Lucerne instructed the guardmoles, who were moles of Terce’s choice, to admit nomole to those tunnels,
nomole,
on pain of death and then went and summoned the senior guardmole of the garrison, who was plainly a mole of purpose and ambition. Yet he wished once more he had Drule here. He was the mole for
this.

“Master?”

“Senior guardmole... I need two moles obedient to the Word and to their Master.”

“We all are here.”

“Obedient and unquestioning.”

“What must they do, Master?”

“Obey me only.”

“I am one, and I can find another. Tell me what we must do.”

“If I asked you to kill your own mother would you do it?”

“If the Master asked it, yes I would.”

“And pups?”

“My own...?” The grike faltered at this.

“Not thine. A follower’s brood, and bastards.”

“I would, and another here would too.”

“Be ready for a summons from me this night. Speak to nomole of this, for it is business of the Word. Do it well and the Word shall be pleased.”

“Yes, Master,” said the grike guardmole, eyes purposeful.

Such opportunity for advancement might come but once in a lifetime and he intended to take it with all paws.

Darkness falls in the deep, incised valley of the Manifold like a close and clinging dankness that catches at a mole’s throat. Things move muffled, the hazed moon moves slow, stars seem too far away, the night crawls; screams are barely heard.

Terce did not sleep, but lay angry and thinking. The Master had ordered him not to see Mallice and then said, “Be ready this night!” But for what he did not know, and so he did not sleep. Something with Mallice?

What was plain to Terce was that from the time the Master had spied on Henbane and his sister Harebell he was cold with sibling envy. And Mallice was in danger, that was plain as well.

How hard the Word tested him! How small the difference between triumph and disaster yet might be. But how sweet and divine the triumph when it came. So Terce was restless, waiting, expecting his summons.

A scream, barely heard in the distance, sometime in the night. Mallice’s? Perhaps. Terce had never felt so ready for new life as he did now. “I shall be the grandfather of the new Master of the Word, and his name shall be divine. I shall...” Terce waited, ready for it all.

Henbane was awake, listening to Harebell and knowing her time was very near. Her movements were heavy now, her breathing shallow and a little desperate.

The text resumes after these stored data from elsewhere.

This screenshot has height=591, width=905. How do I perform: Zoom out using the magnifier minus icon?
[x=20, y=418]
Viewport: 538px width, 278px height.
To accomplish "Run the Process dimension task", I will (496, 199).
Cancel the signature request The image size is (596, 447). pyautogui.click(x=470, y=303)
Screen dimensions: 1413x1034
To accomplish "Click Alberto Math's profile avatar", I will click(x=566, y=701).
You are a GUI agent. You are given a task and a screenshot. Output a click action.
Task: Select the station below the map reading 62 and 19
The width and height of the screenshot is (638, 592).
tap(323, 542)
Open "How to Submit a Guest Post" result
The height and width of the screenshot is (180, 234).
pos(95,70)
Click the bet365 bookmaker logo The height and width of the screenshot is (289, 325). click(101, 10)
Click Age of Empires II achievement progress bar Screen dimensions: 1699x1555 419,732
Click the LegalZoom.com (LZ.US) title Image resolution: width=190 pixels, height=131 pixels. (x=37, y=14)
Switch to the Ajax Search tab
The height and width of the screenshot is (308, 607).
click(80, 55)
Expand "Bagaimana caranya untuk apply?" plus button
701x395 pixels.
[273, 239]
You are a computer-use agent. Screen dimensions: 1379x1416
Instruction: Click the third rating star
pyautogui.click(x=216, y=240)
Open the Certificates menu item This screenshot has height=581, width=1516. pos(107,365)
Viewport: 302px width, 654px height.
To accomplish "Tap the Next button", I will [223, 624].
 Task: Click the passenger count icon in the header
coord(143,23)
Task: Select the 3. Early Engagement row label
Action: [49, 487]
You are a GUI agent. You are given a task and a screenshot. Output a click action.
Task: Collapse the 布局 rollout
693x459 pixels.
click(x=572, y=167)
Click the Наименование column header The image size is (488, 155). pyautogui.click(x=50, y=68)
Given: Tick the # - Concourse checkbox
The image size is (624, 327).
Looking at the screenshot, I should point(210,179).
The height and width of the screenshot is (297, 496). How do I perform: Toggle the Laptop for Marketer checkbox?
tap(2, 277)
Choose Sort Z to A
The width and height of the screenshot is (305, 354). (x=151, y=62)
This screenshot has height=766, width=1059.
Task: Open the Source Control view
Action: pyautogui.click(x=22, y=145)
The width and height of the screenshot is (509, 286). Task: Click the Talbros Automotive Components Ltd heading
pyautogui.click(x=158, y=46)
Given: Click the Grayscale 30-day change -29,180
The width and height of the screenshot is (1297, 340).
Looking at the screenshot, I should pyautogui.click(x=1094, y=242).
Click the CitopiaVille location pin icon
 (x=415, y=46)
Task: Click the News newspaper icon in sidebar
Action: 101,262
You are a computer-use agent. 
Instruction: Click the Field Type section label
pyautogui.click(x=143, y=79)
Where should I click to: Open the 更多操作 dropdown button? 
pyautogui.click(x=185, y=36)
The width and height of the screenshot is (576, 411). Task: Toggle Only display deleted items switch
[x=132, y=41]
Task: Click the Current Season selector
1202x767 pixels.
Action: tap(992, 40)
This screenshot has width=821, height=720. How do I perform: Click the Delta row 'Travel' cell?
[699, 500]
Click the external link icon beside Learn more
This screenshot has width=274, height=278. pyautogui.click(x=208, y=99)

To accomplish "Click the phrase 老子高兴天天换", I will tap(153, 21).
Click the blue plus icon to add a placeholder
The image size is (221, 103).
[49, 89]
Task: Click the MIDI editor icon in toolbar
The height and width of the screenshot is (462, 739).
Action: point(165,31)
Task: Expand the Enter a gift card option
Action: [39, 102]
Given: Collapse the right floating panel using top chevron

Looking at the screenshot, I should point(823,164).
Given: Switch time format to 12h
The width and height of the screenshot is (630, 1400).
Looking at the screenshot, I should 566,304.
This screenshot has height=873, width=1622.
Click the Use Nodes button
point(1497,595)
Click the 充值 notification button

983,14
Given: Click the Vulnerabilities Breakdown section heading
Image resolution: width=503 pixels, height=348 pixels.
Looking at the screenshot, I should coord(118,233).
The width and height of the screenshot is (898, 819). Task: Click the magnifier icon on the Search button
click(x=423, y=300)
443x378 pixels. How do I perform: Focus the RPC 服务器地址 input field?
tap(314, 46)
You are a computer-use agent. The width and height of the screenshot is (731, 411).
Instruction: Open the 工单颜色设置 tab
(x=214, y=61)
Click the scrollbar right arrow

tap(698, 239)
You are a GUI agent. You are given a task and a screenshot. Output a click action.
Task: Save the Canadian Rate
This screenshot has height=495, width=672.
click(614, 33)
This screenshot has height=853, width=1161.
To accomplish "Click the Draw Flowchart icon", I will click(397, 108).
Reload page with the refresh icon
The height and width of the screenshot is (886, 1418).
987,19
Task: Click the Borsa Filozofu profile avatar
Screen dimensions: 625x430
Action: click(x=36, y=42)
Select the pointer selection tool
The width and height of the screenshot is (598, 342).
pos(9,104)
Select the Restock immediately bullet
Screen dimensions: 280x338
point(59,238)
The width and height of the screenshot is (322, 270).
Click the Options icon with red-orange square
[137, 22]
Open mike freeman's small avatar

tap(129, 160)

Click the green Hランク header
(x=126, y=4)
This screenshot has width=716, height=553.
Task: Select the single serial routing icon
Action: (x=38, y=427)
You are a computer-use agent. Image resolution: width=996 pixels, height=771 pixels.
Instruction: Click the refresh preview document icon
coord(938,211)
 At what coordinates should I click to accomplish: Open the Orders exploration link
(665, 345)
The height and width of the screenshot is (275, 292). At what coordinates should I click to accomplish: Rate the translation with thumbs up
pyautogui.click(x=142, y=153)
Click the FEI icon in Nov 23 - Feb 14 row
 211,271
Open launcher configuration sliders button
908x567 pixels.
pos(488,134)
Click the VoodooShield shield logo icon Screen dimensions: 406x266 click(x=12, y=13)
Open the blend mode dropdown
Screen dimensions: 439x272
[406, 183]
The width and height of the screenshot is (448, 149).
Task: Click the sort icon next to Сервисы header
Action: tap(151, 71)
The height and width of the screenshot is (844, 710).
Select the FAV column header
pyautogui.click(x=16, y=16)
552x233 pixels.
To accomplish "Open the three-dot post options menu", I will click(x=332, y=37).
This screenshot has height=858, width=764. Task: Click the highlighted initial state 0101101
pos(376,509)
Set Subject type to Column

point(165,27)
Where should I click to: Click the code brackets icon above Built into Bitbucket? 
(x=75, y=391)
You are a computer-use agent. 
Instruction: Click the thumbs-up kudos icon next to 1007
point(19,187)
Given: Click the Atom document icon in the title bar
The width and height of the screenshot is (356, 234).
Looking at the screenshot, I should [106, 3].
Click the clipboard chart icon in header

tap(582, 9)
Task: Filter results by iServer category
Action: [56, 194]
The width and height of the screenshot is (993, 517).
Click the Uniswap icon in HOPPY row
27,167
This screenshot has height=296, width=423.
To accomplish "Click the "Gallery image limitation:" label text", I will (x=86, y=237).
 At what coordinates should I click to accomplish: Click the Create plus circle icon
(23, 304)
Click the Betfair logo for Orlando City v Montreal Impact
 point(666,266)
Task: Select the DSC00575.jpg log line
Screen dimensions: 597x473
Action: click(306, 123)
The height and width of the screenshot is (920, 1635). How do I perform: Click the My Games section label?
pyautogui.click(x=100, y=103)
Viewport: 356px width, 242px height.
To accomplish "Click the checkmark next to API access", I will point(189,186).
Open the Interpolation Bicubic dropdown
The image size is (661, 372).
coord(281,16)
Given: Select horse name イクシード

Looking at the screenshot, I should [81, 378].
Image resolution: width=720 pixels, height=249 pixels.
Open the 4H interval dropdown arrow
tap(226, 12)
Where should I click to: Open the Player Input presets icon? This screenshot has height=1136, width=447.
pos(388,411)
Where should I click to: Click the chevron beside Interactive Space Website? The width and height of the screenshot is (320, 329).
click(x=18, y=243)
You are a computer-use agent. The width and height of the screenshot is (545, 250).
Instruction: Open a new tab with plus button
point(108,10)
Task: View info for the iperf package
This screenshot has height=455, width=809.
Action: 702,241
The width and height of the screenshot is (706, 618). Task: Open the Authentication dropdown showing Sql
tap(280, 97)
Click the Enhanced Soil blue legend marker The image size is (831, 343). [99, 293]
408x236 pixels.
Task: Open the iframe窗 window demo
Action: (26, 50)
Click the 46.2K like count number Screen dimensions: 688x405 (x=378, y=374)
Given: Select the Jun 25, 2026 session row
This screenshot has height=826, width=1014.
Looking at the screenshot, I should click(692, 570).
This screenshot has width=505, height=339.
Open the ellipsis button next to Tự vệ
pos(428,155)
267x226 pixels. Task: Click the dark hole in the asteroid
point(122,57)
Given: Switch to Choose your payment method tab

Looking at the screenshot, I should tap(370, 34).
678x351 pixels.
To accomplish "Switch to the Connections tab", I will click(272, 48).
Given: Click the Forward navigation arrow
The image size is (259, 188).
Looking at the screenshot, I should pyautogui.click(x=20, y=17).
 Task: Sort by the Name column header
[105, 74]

“I am afraid,” whispered Harebell in the dark. “What will they do to my pups?”

“I was afraid, my dear, when it was my time, yet here you are. I shall see that they will live. I am here.”

“I am glad you are,...”

In the cloying darkness Henbane heard her daughter, and shed tears for her. She knew her fear.

“Help us,” she prayed to that great unknown to which she gave no name, neither Word nor Stone, “help us all. I shall be their grandmother, show me what best to do.”

“Mother,” whispered Harebell again, “I think my pupping will soon start.”

“I am here, my love, I am close.”

In the distance, down the tunnels, muffled, they heard a scream.

“Holm!”

Holm stanced up in the dark.

“The scream is from where that Mallice went. She’s pupping. Something will happen now. Be ready.”

Holm’s eyes were wide open, and they stared unblinking at a murky tunnel wall.

“Very ready,” he said.

Yes, the screams were Mallice’s and hearing them the guardmole came.

“Have you begun?” he said. “The Master....”

“I have, mole,” she sighed between the pains, “tell him.”

Running paws in the dark, another scream. “Oh yes,” whispered Lucerne, Master of the Word, all to himself. “Mallice has begun and soon they shall all be punished of the Word, and all Atone. Eldrene Wort, you would be proud of me!” He was laughing aloud when the guardmole came.